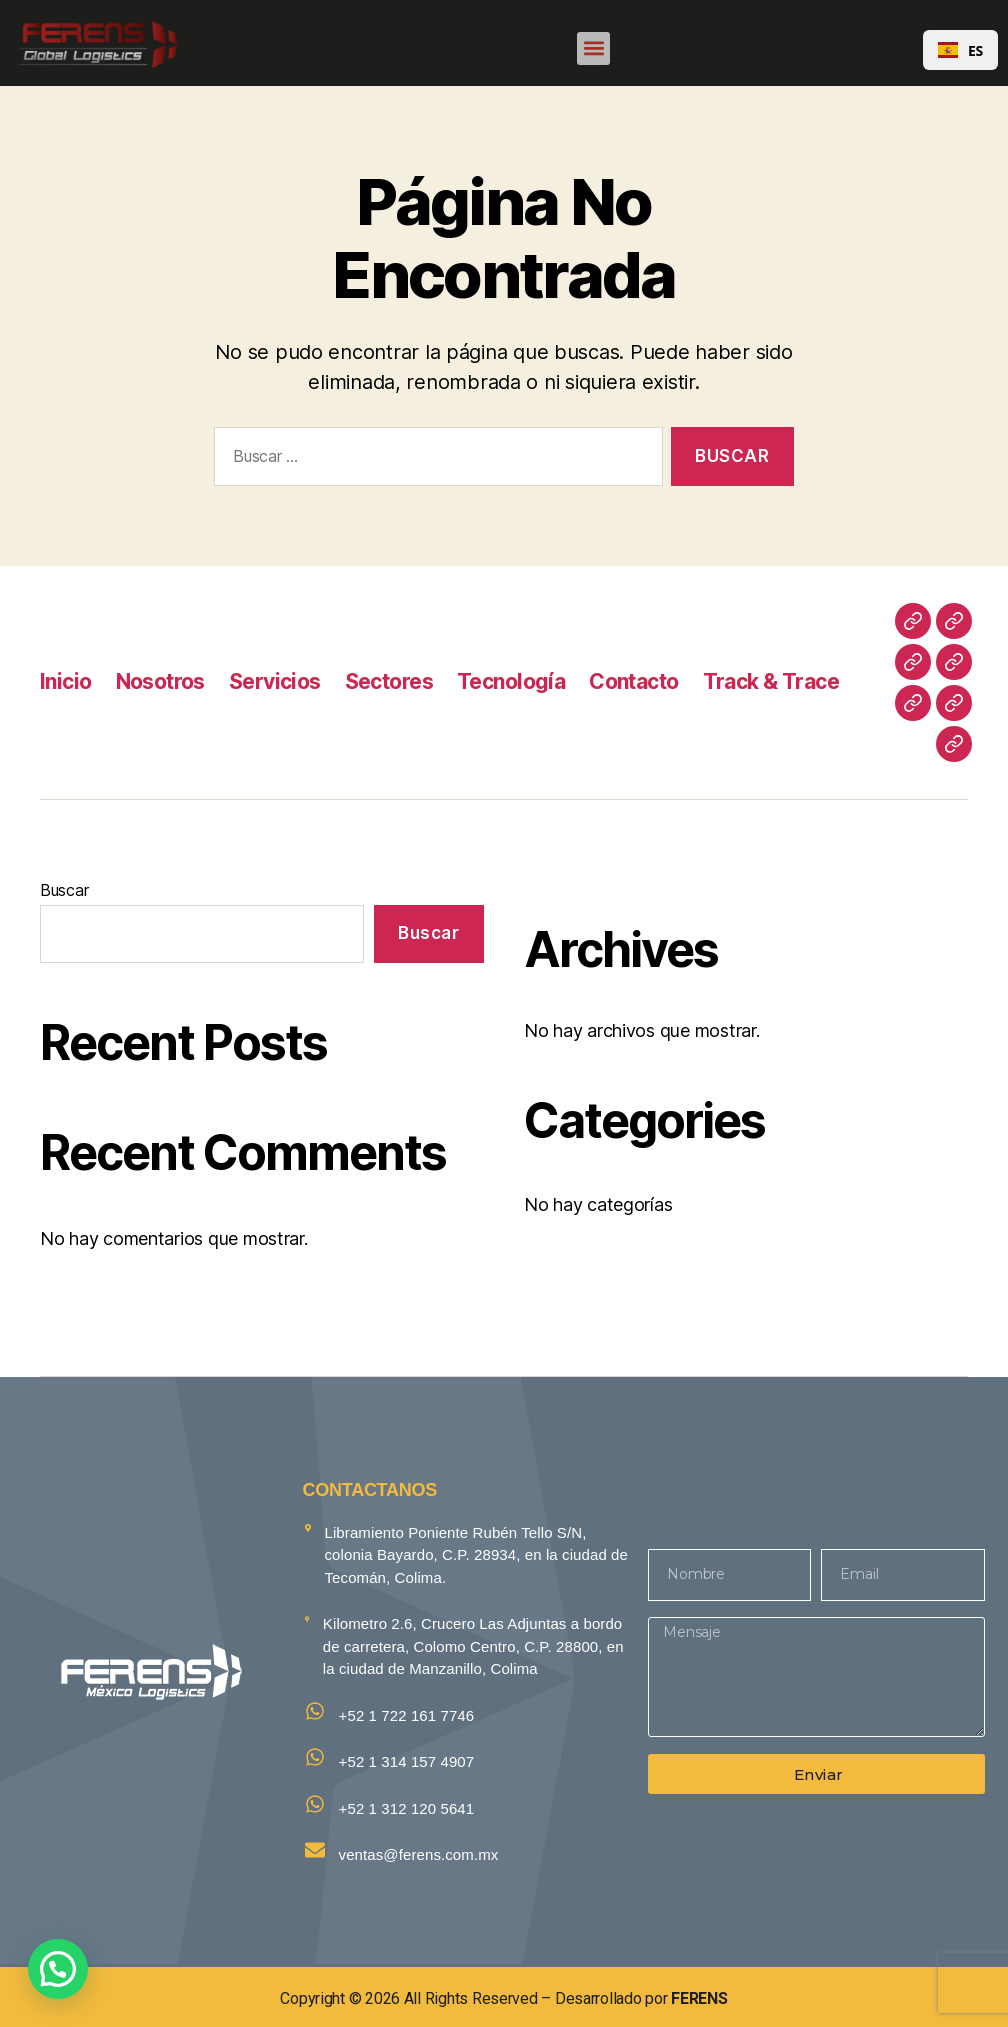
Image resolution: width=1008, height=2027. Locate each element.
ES (960, 50)
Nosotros (160, 681)
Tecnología (511, 681)
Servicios (275, 681)
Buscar (64, 890)
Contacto (633, 681)
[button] (593, 48)
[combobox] (960, 50)
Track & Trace (771, 681)
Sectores (389, 681)
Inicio (66, 681)
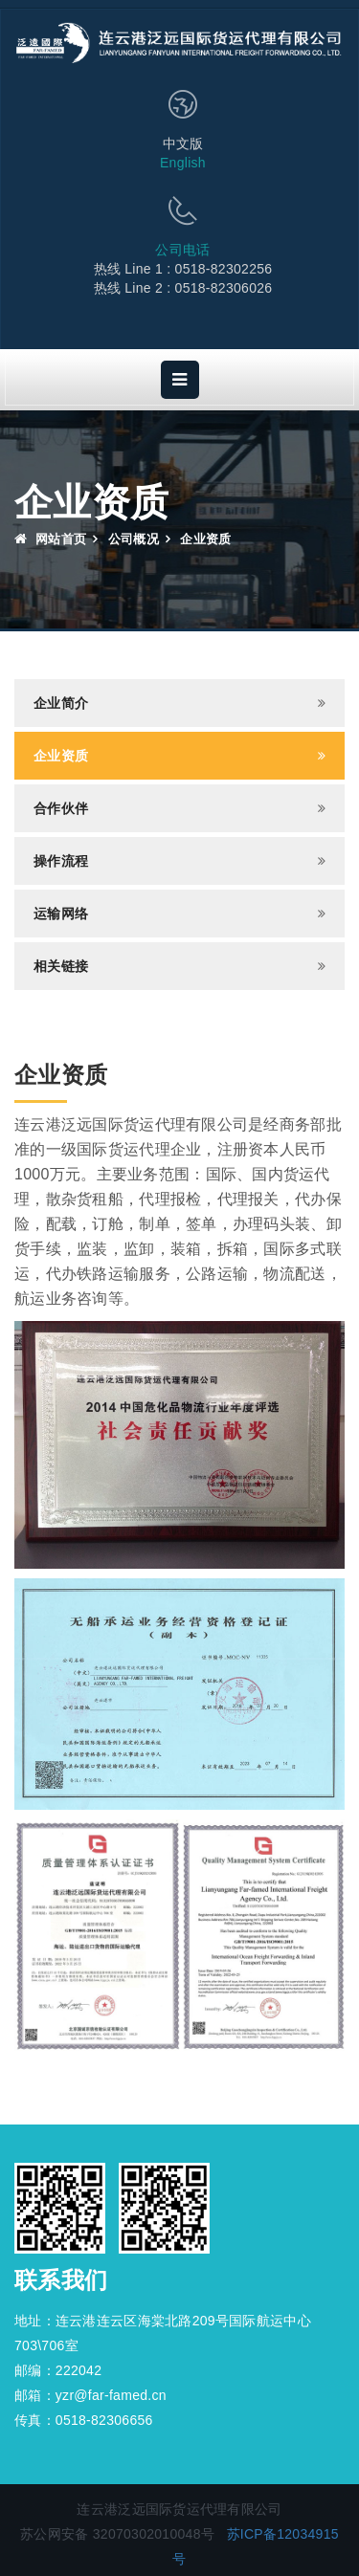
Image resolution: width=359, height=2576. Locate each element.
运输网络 (61, 913)
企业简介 (61, 703)
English (183, 162)
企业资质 (61, 755)
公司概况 (133, 539)
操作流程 (61, 861)
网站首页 (50, 539)
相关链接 (61, 966)
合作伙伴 (61, 808)
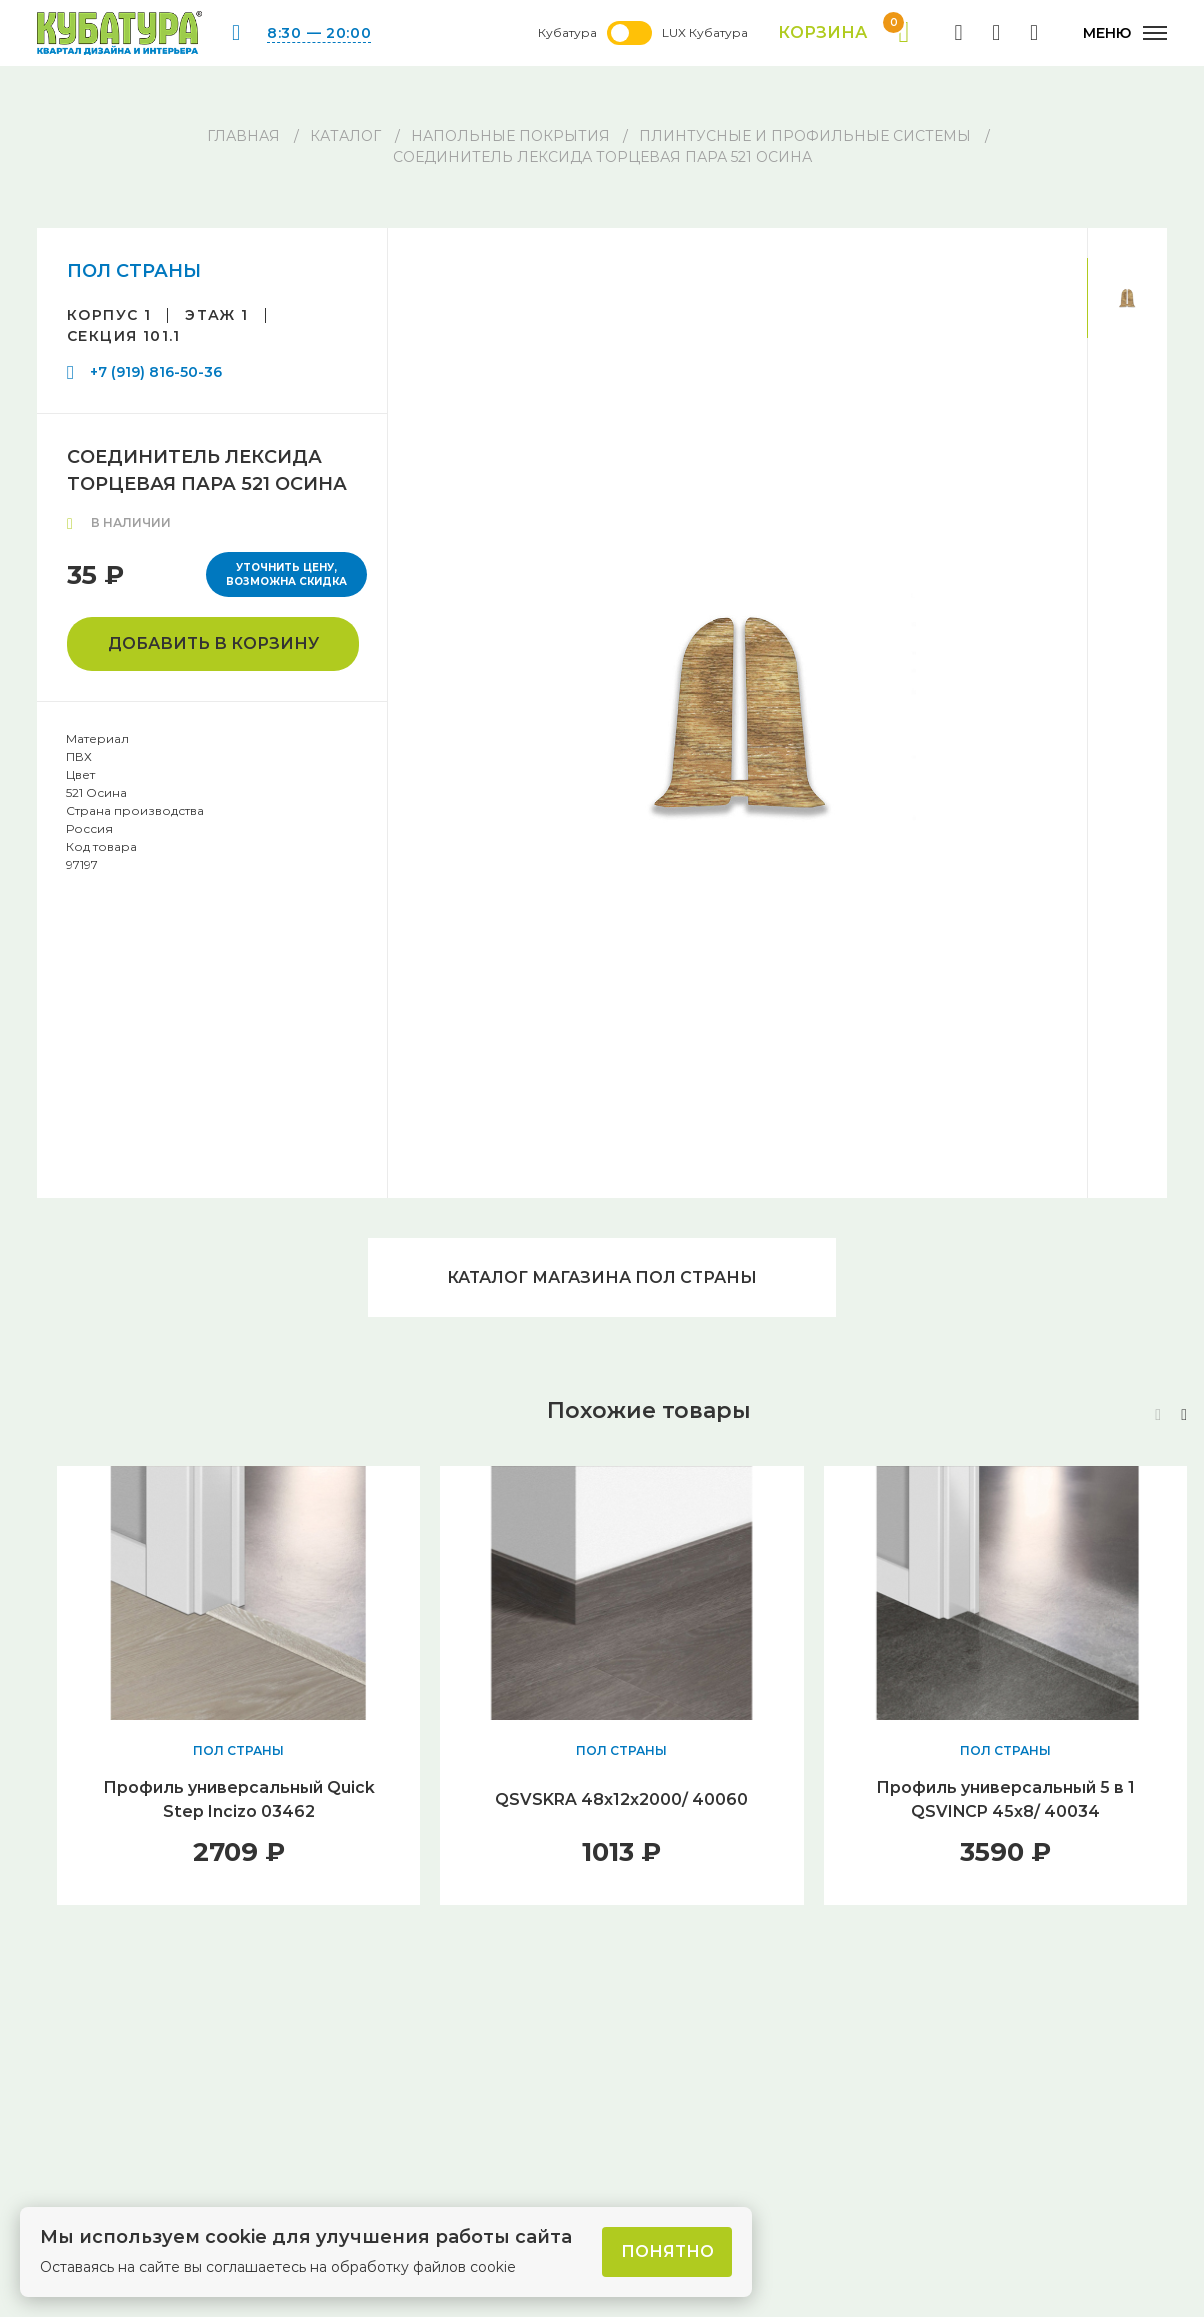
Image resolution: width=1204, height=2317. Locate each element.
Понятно (667, 2251)
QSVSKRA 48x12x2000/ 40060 (621, 1800)
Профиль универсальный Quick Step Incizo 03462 (238, 1800)
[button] (1184, 1416)
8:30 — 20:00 (319, 33)
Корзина (843, 33)
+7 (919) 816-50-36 (156, 372)
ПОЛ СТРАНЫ (134, 271)
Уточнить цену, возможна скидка (286, 574)
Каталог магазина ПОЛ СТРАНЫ (602, 1277)
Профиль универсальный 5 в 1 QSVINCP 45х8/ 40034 (1005, 1800)
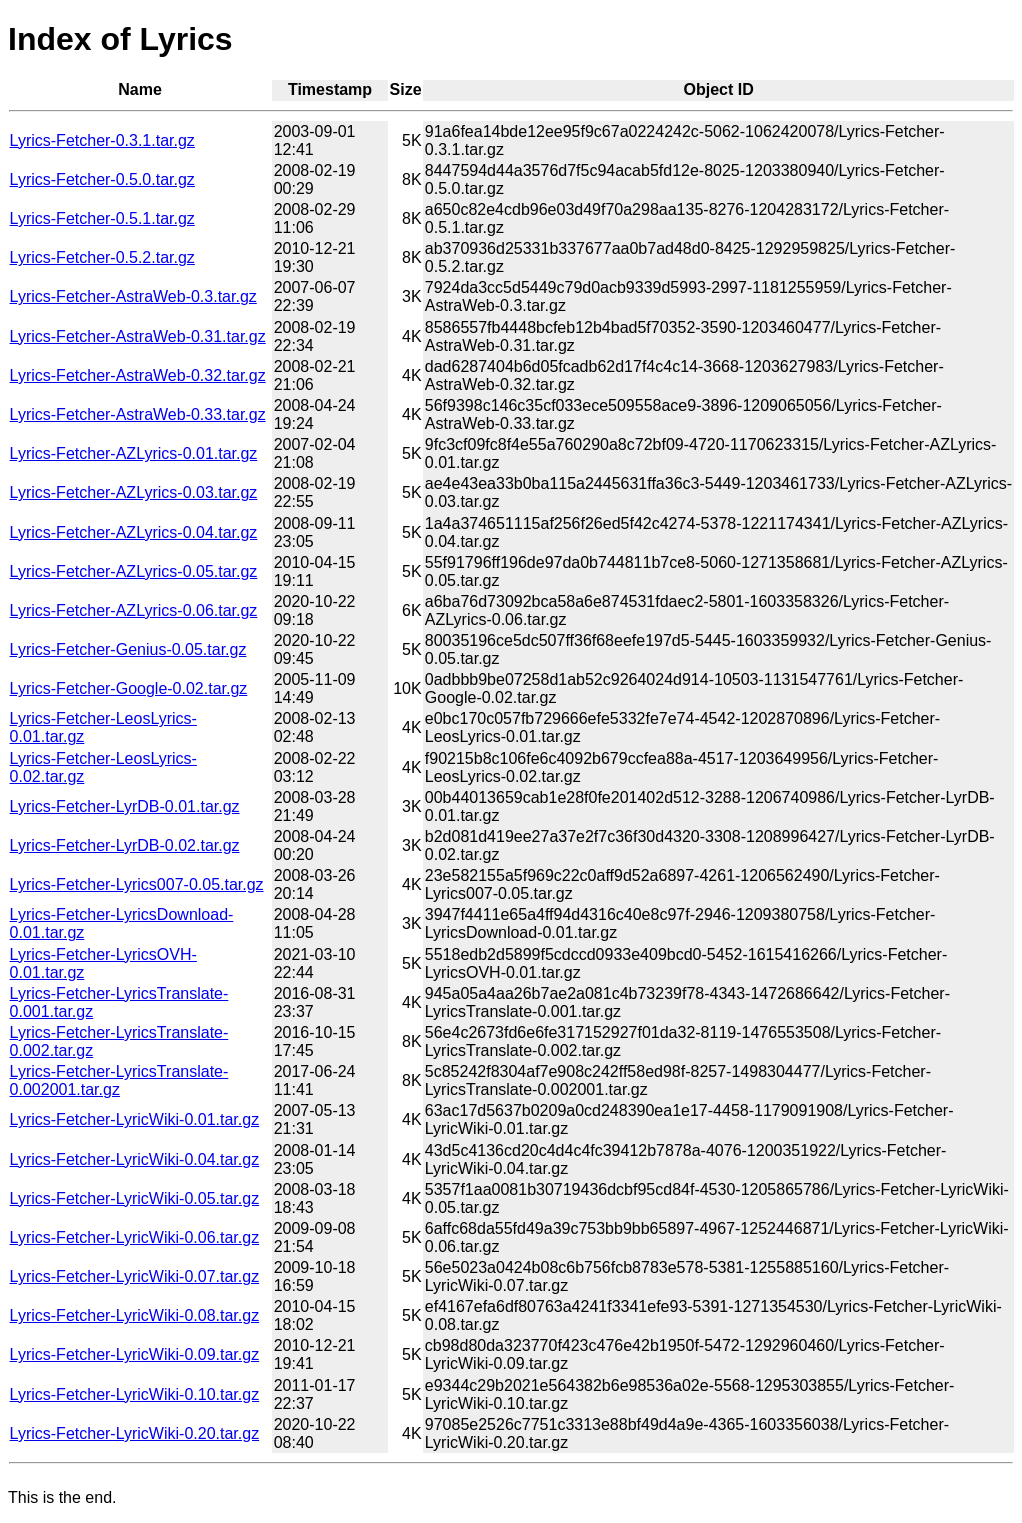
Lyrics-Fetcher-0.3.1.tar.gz (102, 140)
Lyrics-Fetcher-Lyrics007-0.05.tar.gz (137, 884)
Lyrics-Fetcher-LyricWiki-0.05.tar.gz (135, 1198)
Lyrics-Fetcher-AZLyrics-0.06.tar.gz (134, 610)
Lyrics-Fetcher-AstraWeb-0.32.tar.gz (138, 375)
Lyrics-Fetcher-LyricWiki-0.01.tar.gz (135, 1119)
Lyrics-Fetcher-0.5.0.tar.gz (102, 179)
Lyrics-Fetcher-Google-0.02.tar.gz (129, 688)
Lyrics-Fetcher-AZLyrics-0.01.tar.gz (134, 453)
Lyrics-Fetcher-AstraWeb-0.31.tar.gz (138, 336)
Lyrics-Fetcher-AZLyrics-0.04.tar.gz (134, 532)
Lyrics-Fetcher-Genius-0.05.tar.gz (128, 649)
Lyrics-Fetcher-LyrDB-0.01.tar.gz (125, 806)
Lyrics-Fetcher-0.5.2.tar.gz (102, 257)
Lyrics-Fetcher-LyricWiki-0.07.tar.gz (135, 1276)
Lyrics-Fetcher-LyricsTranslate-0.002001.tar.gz (119, 1080)
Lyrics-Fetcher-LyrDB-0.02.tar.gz (125, 845)
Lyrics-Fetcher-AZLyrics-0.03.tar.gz (134, 492)
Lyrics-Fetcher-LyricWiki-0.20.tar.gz (135, 1433)
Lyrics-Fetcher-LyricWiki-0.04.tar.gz (135, 1159)
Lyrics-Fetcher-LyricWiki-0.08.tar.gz (135, 1315)
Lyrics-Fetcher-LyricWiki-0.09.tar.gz (135, 1354)
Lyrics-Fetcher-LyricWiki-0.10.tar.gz (135, 1394)
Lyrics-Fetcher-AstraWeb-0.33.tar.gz (138, 414)
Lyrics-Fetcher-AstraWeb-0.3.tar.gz (133, 296)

• _GIVEN INSTRUCTION_
Write out, unchanged, the entries from the line containing "Lyrics-Fetcher-LyrDB-0.02.tar.gz (125, 845)" through the line containing "Lyrics-Fetcher-LyricWiki-0.10.tar.gz (135, 1394)", including both of those lines.

• _FULL RESPONSE_
Lyrics-Fetcher-LyrDB-0.02.tar.gz (125, 845)
Lyrics-Fetcher-AZLyrics-0.03.tar.gz (134, 492)
Lyrics-Fetcher-LyricWiki-0.20.tar.gz (135, 1433)
Lyrics-Fetcher-LyricWiki-0.04.tar.gz (135, 1159)
Lyrics-Fetcher-LyricWiki-0.08.tar.gz (135, 1315)
Lyrics-Fetcher-LyricWiki-0.09.tar.gz (135, 1354)
Lyrics-Fetcher-LyricWiki-0.10.tar.gz (135, 1394)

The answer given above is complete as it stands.